_Task brief_
In the material below, find the line containing "2014 (229, 234)" and the line containing "2022 (229, 97)", then reproduce exactly both of them and every line between, and nothing else.

──────── Materials provided ────────

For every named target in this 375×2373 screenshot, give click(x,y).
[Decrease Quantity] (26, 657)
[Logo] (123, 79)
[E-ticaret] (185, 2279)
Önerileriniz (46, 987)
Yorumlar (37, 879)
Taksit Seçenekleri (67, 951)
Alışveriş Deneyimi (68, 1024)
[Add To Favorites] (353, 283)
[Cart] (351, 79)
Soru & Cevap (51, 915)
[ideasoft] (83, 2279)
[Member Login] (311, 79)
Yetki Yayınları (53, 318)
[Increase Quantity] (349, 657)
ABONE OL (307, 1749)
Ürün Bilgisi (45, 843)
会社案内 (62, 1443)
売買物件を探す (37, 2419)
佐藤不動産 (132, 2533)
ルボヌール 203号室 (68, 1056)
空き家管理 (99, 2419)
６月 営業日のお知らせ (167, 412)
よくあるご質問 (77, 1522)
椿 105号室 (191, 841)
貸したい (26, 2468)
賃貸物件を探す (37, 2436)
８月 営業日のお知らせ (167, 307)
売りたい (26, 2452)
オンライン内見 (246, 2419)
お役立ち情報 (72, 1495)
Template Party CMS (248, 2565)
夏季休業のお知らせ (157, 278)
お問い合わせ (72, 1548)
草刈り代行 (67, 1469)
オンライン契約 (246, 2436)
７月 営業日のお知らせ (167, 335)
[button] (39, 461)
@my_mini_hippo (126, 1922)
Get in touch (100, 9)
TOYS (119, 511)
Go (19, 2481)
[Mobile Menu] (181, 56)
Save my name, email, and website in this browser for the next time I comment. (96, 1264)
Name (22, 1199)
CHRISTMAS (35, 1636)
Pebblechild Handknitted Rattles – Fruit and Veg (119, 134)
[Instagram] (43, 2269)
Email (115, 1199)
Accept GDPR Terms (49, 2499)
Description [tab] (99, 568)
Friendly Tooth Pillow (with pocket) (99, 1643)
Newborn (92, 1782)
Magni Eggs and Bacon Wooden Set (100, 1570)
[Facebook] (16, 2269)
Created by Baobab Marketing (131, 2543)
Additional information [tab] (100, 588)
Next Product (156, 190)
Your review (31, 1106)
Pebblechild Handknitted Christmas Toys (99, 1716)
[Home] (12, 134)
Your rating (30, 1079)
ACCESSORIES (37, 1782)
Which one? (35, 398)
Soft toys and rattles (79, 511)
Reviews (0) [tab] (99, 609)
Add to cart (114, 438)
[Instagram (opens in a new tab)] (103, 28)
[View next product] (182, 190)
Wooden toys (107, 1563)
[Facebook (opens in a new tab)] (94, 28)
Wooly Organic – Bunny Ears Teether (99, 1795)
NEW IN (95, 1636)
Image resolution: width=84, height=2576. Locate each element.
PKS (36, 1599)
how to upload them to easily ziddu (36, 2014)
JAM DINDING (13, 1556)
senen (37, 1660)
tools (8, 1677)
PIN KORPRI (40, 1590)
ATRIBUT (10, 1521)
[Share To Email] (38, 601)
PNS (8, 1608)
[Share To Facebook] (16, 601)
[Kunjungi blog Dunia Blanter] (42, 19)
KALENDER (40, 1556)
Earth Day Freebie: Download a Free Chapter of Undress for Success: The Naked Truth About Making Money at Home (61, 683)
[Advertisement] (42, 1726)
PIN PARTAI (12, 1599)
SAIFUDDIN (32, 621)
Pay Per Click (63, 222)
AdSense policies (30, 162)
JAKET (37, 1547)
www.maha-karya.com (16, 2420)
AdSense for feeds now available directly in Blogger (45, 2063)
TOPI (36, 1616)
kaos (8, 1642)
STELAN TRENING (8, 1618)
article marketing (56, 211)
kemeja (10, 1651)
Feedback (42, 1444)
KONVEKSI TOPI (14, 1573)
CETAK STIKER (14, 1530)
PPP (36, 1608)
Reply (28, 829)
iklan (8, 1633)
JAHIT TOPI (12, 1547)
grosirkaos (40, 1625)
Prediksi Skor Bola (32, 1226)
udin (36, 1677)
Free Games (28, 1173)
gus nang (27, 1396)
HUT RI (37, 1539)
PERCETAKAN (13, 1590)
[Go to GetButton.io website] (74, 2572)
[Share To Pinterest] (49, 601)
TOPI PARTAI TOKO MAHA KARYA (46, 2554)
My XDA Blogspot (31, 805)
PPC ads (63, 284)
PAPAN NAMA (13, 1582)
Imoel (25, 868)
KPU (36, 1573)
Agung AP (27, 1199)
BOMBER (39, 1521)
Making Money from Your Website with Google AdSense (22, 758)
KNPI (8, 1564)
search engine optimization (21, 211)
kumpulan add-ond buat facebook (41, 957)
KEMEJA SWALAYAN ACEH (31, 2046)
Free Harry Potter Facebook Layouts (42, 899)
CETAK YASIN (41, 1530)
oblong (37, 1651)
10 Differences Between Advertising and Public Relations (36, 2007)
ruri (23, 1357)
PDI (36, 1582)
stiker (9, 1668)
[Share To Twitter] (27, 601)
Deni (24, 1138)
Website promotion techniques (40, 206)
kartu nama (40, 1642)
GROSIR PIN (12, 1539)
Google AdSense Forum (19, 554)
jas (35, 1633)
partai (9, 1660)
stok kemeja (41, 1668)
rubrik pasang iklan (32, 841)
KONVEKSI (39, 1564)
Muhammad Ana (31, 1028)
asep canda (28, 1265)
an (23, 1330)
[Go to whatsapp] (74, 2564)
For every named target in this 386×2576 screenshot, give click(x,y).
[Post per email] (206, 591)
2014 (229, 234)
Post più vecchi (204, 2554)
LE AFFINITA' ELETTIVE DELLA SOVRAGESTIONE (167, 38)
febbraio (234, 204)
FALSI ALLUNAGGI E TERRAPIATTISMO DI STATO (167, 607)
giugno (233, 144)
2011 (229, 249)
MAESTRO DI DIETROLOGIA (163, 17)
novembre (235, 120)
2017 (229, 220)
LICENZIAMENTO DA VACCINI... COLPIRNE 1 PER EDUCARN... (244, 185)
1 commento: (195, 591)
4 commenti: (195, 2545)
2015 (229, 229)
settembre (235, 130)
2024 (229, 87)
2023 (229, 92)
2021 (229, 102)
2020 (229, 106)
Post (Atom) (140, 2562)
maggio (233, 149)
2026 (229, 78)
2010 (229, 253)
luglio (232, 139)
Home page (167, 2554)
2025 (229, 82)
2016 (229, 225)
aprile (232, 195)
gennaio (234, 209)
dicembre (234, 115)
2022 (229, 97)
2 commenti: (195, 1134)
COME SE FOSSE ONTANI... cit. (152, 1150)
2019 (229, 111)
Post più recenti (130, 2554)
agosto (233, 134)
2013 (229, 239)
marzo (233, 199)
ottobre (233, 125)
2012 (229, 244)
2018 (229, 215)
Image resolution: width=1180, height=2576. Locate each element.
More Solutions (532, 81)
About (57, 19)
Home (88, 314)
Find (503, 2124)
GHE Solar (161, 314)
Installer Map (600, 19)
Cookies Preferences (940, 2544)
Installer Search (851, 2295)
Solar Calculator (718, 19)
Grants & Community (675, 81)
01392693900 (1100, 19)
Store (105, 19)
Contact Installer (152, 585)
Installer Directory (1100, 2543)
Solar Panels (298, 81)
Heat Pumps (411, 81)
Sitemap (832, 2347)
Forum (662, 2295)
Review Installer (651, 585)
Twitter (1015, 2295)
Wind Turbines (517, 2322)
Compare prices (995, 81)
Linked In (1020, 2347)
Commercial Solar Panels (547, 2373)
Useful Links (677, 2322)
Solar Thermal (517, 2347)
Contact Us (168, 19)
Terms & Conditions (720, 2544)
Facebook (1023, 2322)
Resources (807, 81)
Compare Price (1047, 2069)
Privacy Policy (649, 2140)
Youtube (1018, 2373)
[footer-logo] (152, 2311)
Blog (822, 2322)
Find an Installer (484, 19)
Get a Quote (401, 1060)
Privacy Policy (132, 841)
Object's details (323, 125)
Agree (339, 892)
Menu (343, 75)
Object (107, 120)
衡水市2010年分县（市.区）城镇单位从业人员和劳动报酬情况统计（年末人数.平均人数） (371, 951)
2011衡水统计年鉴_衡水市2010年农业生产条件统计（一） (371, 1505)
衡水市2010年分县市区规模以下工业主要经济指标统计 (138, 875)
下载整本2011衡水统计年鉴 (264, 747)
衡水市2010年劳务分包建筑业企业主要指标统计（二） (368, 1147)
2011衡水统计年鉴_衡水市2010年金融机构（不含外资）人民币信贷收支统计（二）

────────

_Task output_
2014 (229, 234)
Post più vecchi (204, 2554)
LE AFFINITA' ELETTIVE DELLA SOVRAGESTIONE (167, 38)
febbraio (234, 204)
FALSI ALLUNAGGI E TERRAPIATTISMO DI STATO (167, 607)
giugno (233, 144)
2011 (229, 249)
MAESTRO DI DIETROLOGIA (163, 17)
novembre (235, 120)
2017 (229, 220)
LICENZIAMENTO DA VACCINI... COLPIRNE 1 PER EDUCARN... (244, 185)
1 commento: (195, 591)
4 commenti: (195, 2545)
2015 (229, 229)
settembre (235, 130)
2024 (229, 87)
2023 (229, 92)
2021 (229, 102)
2020 (229, 106)
Post (Atom) (140, 2562)
maggio (233, 149)
2026 (229, 78)
2010 (229, 253)
luglio (232, 139)
Home page (167, 2554)
2025 (229, 82)
2016 (229, 225)
aprile (232, 195)
gennaio (234, 209)
dicembre (234, 115)
2022 (229, 97)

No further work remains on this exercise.